The “kill list” involves U.S. targeting of Americans and others for drone death worldwide. This is being done without “due process of law.”  Previously, due process of law has meant that an impartial decision maker hears evidence presented by the executive branch, before an American is convicted of — let alone executed for— a crime.  For the “kill list,” due process of law does not exist.  If the Executive branch, the CIA, or other “intelligence” agencies, suspect you or another American of being a terrorist, your right to due process of law evaporates.  All you receive is review by officials of the same agencies who fingered you in the first place and will okay your killing, ultimately Obama himself. 
Right to defend yourself?  Forget about it.  Right to trial?  No way?  Worry about blowback?  Not a care, for instance, about reaction to the Yemeni family of 8 obliterated by drone days ago.

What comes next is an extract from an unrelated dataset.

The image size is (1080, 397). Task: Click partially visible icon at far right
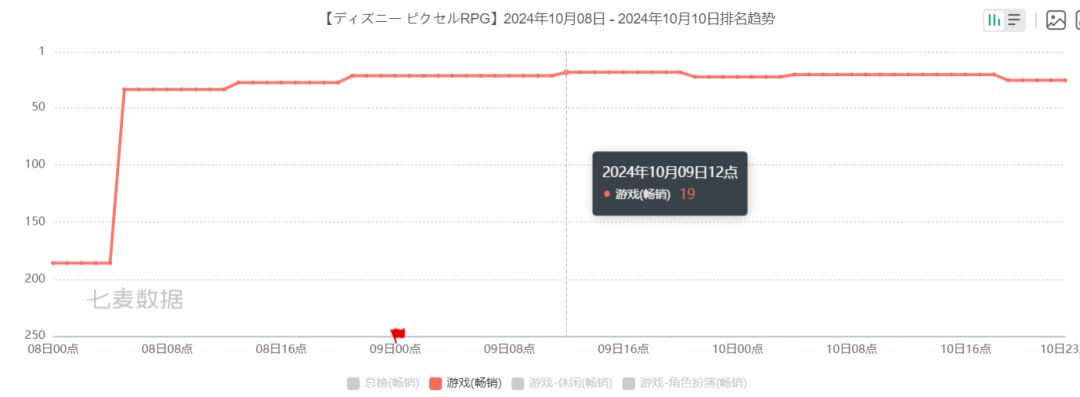pos(1077,20)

To me, one of the most unsettling points in the article was the “explanation” for why drone attacks are asserted, by government officials, to kill so few civilians.  It’s simple really:  just redefine the word “combatant.”   Thanks to the Obama administration, it has now been defined down to mean  “all military-age males in a strike zone . . . unless there is explicit intelligence posthumously proving them innocent.”
And of course, Obama is now personally authorizing the assassination of individuals, whether Americans or foreigners, based merely on their behavior—and without their identities being known.  So-called “signature” strikes, make the situation even worse than it first appears.    
All of this reminded me of the Srebrenica massacre of 1995.   Serb military forces under Ratko Mladic rounded up  “all military-age males” in the town, accusing them of support for or participation in attacks on the Serbs.  They then systematically slaughtered about 6,000, with no process of law.  Srebrenica, of course, was roundly and rightly condemned by the world community, not least Obama’s “atrocities czar” and one-time human rights champion, Samantha Power.
With Obama’s drone warfare, we appear to be doing the same thing, albeit over longer periods of time, in smaller batches of butchery, and using remote control weaponry.   As imperial hegemon, it seems, the U.S. is “permitted” to do this, even by those who profess to believe in human rights.